[RECORDS SUPPLIED — start]

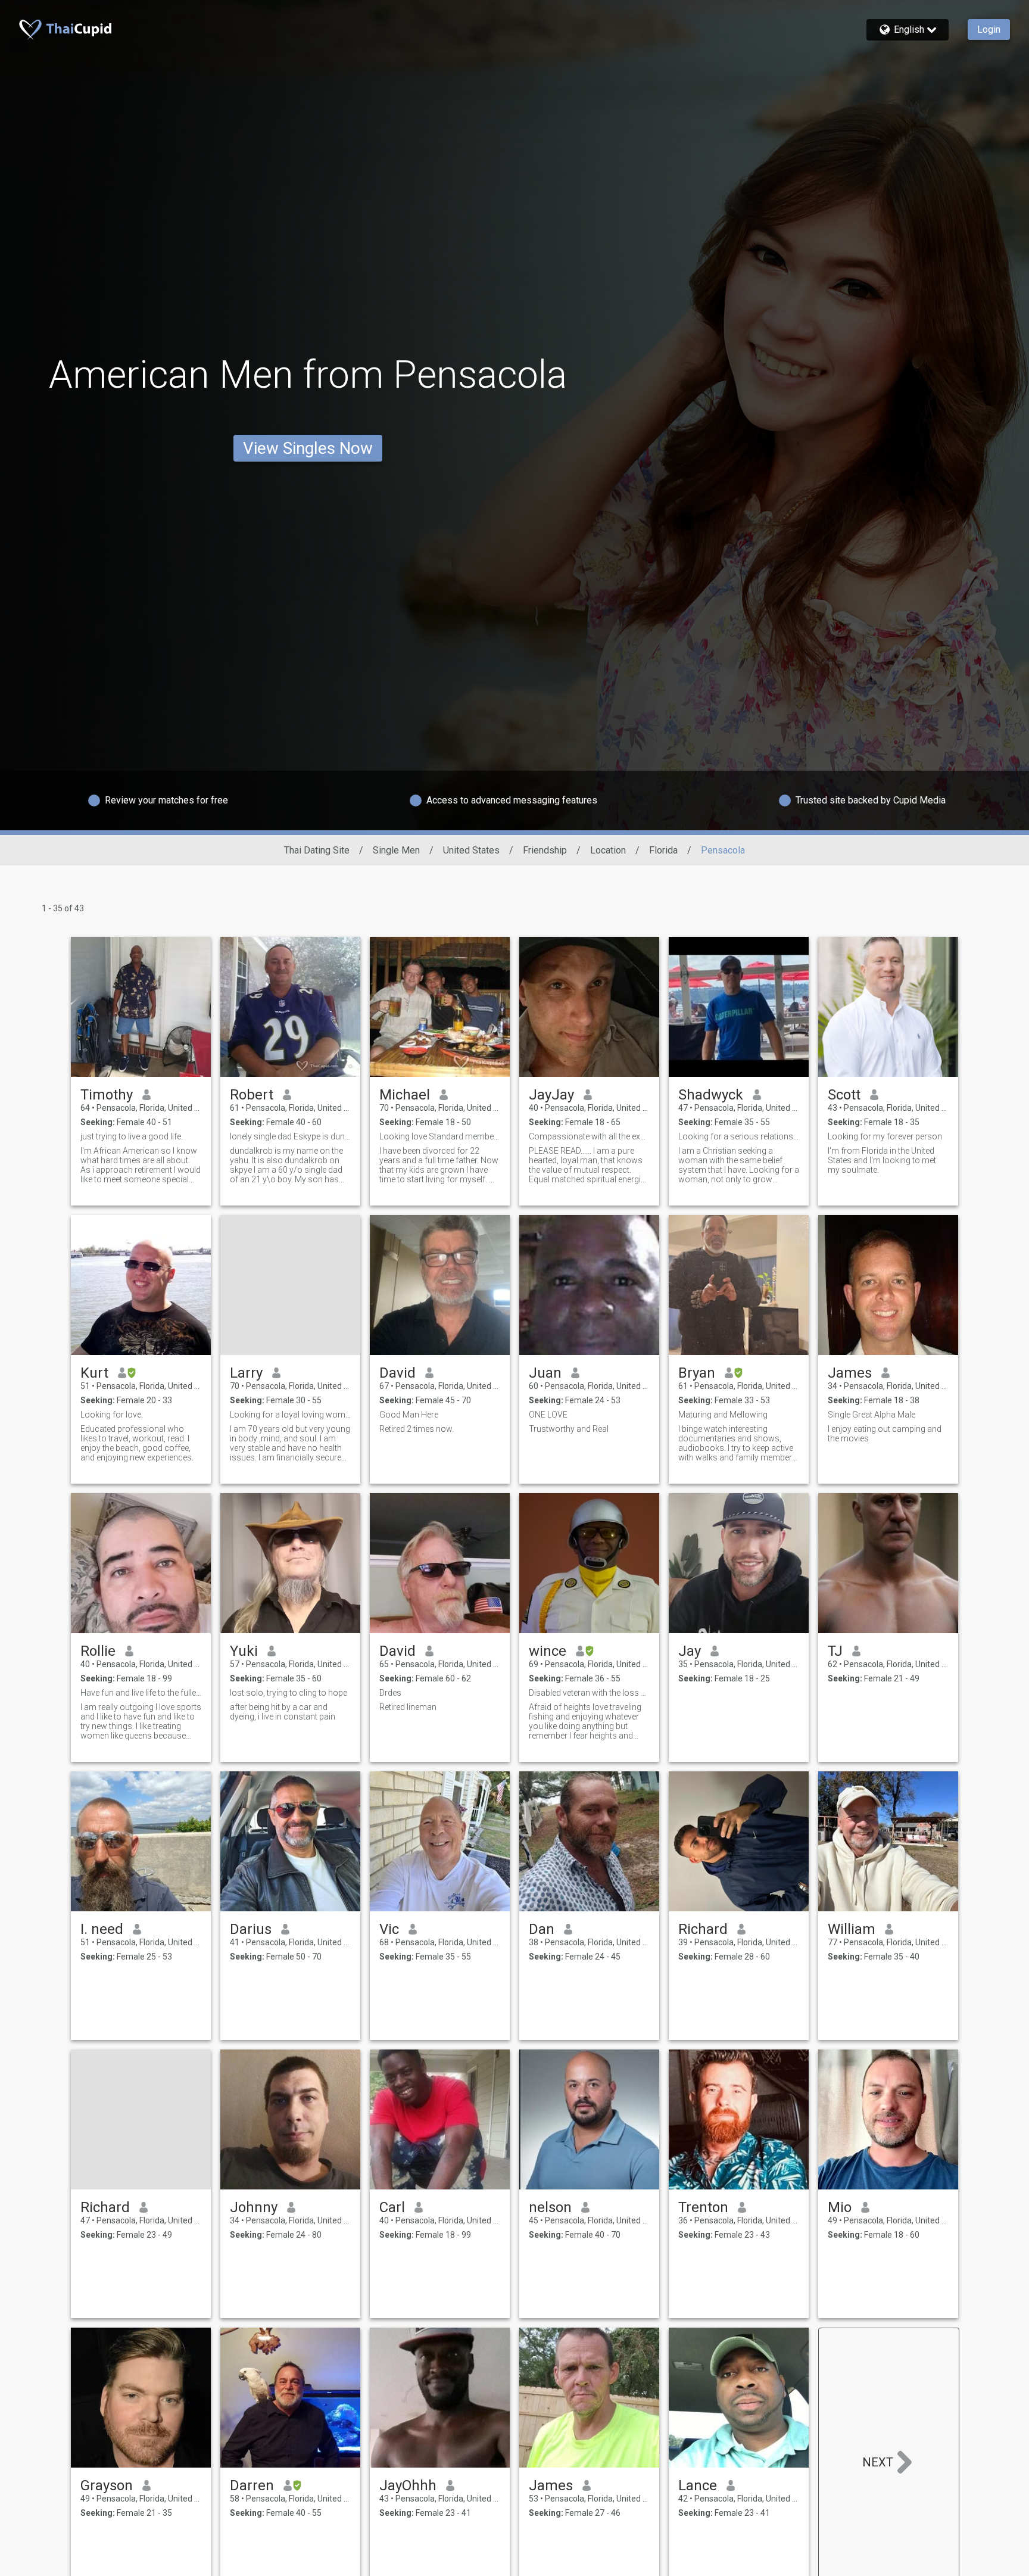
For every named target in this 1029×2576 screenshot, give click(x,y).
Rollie (98, 1651)
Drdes (390, 1692)
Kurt (94, 1373)
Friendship (545, 850)
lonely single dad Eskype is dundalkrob (290, 1136)
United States (471, 850)
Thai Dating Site (317, 850)
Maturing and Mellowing (723, 1414)
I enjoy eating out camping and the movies (884, 1433)
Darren (252, 2485)
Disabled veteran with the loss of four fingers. (589, 1692)
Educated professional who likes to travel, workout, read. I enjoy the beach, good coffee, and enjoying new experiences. (137, 1443)
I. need (101, 1929)
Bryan (696, 1373)
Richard (703, 1929)
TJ (835, 1651)
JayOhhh (407, 2485)
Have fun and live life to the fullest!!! (140, 1692)
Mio (840, 2207)
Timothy (106, 1094)
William (851, 1929)
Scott (844, 1094)
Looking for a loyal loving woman (290, 1414)
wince (547, 1651)
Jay (689, 1651)
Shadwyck (710, 1094)
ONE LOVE (548, 1414)
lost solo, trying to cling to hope (288, 1692)
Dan (541, 1929)
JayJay (551, 1094)
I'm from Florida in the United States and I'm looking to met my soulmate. (882, 1160)
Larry (246, 1373)
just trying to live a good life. (131, 1136)
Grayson (106, 2485)
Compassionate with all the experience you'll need (589, 1136)
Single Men (396, 850)
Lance (697, 2485)
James (850, 1373)
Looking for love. (111, 1414)
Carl (392, 2207)
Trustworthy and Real (569, 1429)
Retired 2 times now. (416, 1429)
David (397, 1373)
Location (608, 850)
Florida (663, 850)
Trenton (703, 2207)
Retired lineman (407, 1707)
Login (988, 29)
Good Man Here (408, 1414)
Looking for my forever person (885, 1136)
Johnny (253, 2207)
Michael (404, 1094)
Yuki (244, 1651)
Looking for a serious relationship (738, 1136)
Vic (389, 1929)
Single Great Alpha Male (871, 1414)
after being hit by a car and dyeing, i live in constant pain (282, 1711)
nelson (550, 2207)
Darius (251, 1929)
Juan (545, 1373)
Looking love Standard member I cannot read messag (439, 1136)
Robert (251, 1094)
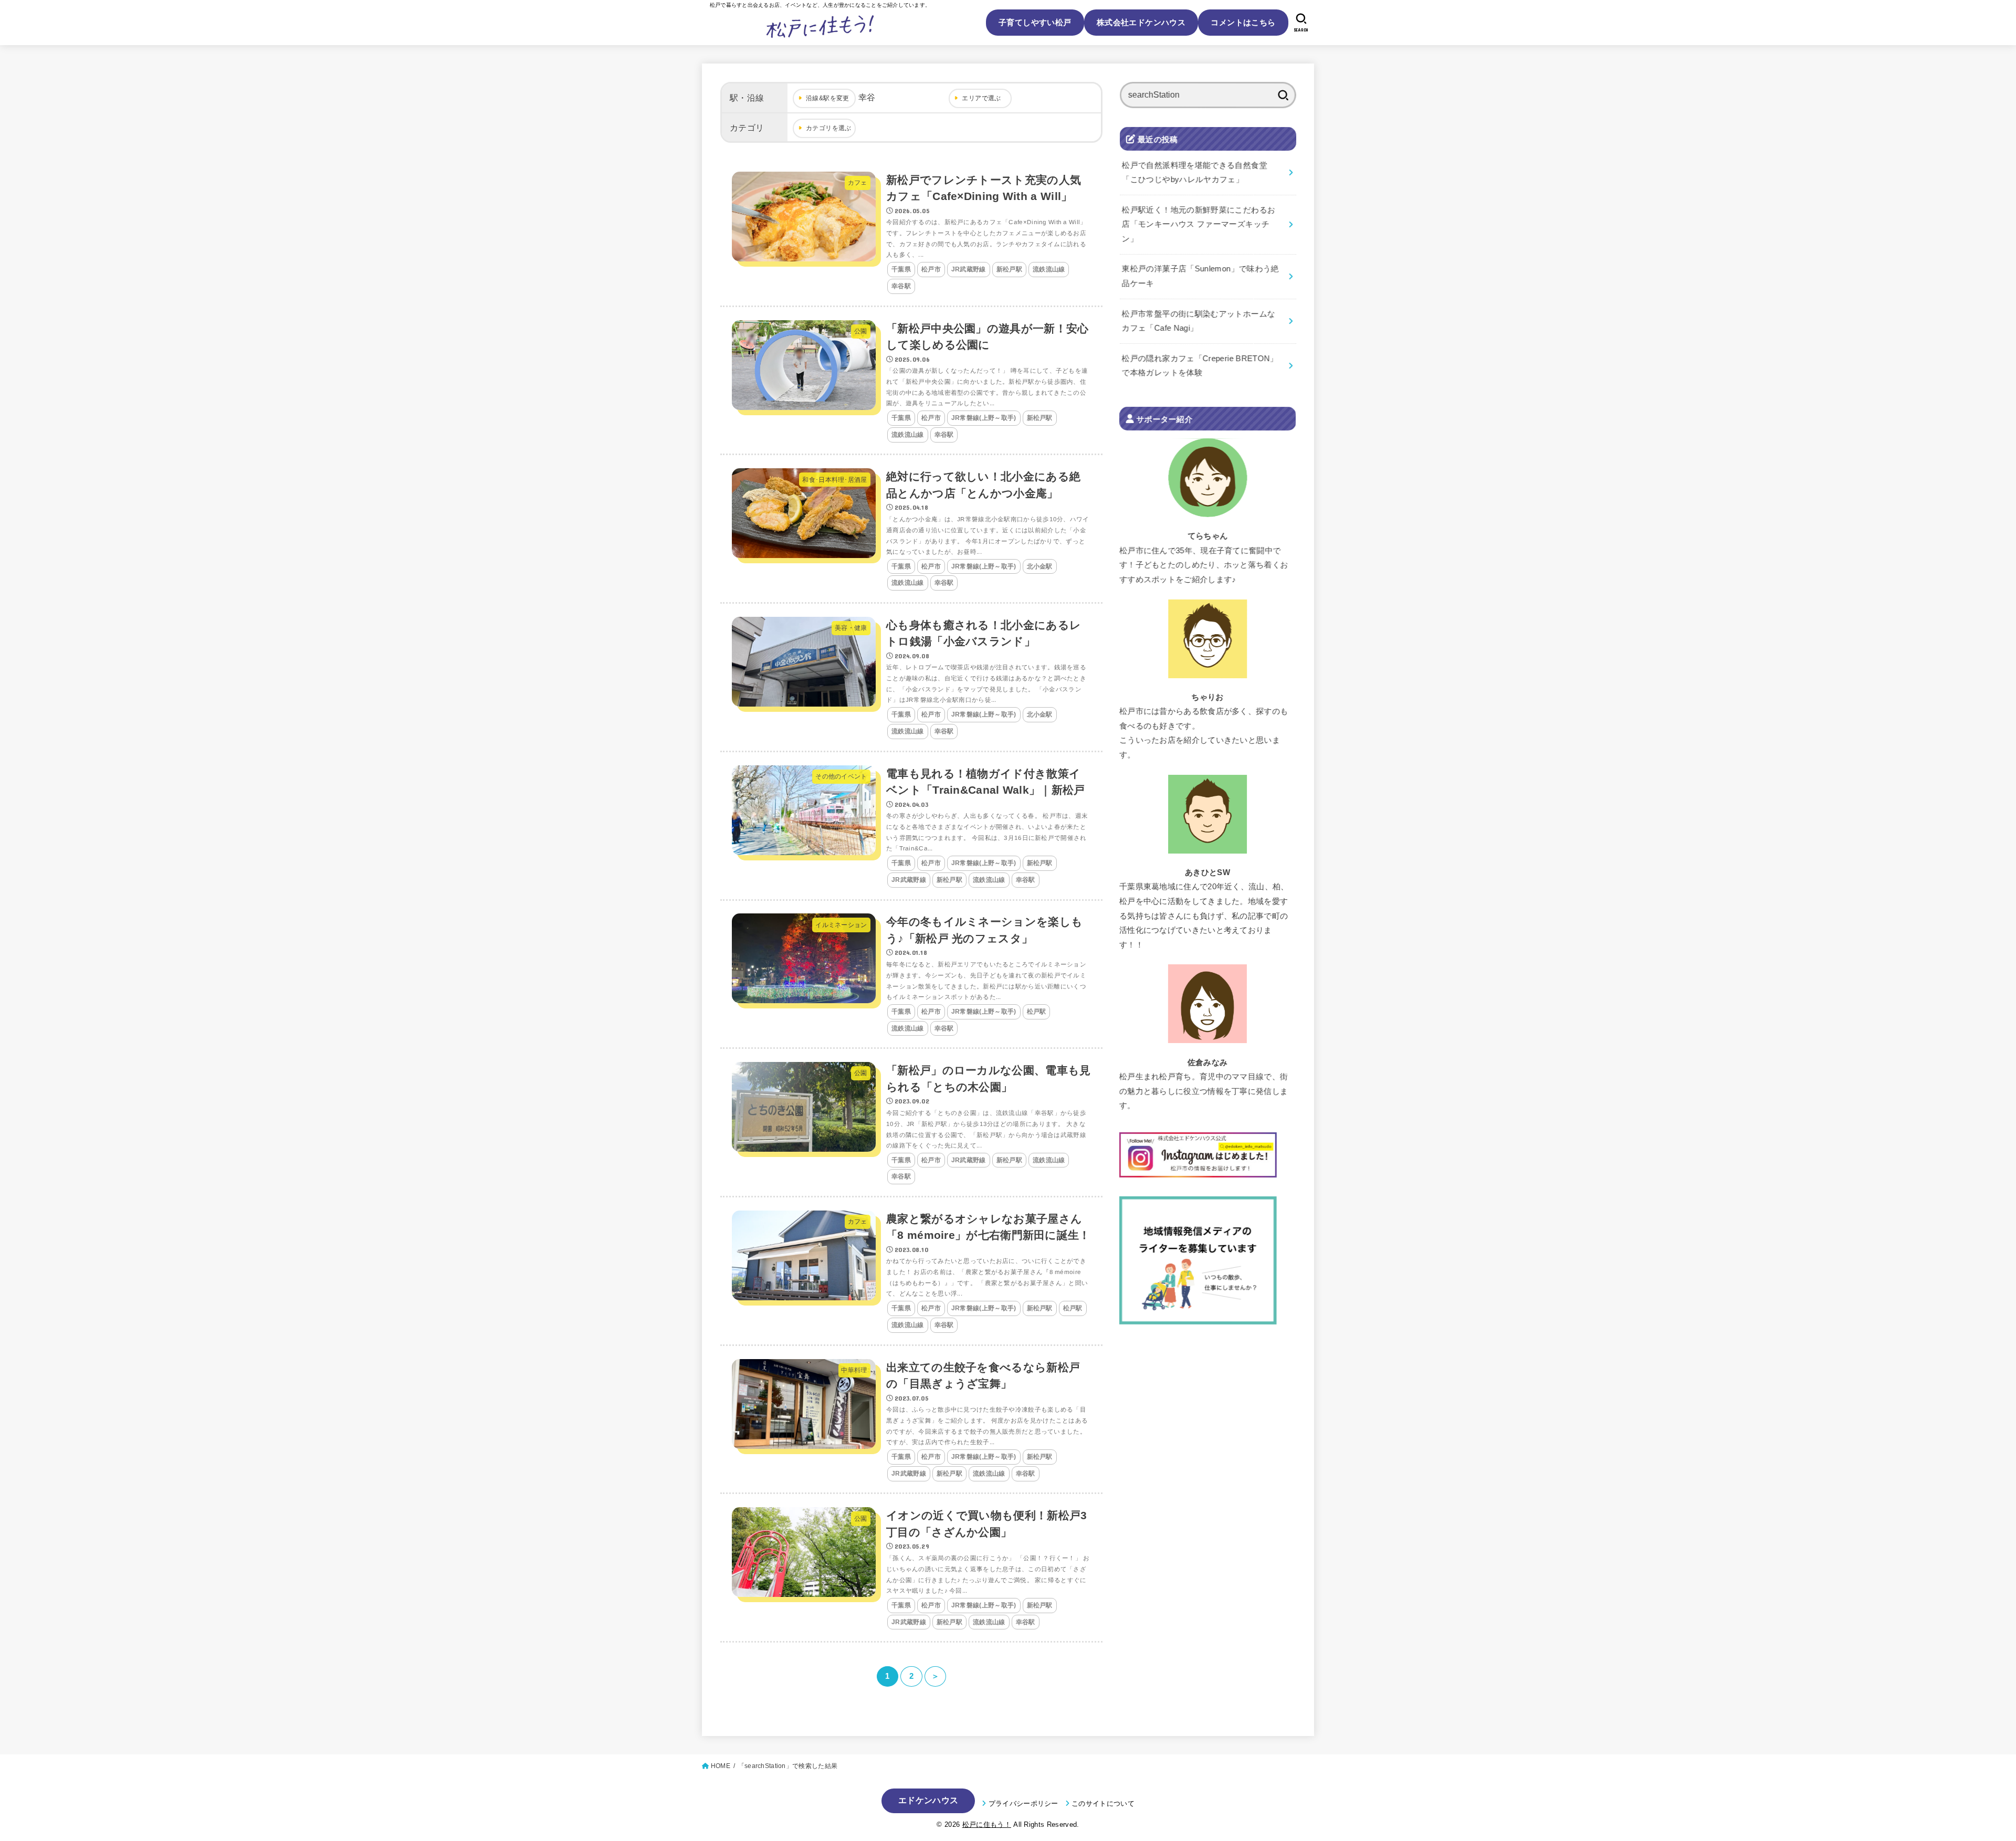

[RECORDS SUPPLIED — finish]

TRY IT. Restate word for word the lines of the data above, starting at the line containing "Thai Dating Site (317, 850)" and ending at the line containing "Larry (246, 1373)", both included, and nothing more.

ANSWER SECTION.
Thai Dating Site (317, 850)
Maturing and Mellowing (723, 1414)
I enjoy eating out camping and the movies (884, 1433)
Darren (252, 2485)
Disabled veteran with the loss of four fingers. (589, 1692)
Educated professional who likes to travel, workout, read. I enjoy the beach, good coffee, and enjoying new experiences. (137, 1443)
I. need (101, 1929)
Bryan (696, 1373)
Richard (703, 1929)
TJ (835, 1651)
JayOhhh (407, 2485)
Have fun and live life to the fullest!!! (140, 1692)
Mio (840, 2207)
Timothy (106, 1094)
William (851, 1929)
Scott (844, 1094)
Looking for a loyal loving woman (290, 1414)
wince (547, 1651)
Jay (689, 1651)
Shadwyck (710, 1094)
ONE LOVE (548, 1414)
lost solo, trying to cling to hope (288, 1692)
Dan (541, 1929)
JayJay (551, 1094)
I'm from Florida in the United States and I'm looking to met my soulmate. (882, 1160)
Larry (246, 1373)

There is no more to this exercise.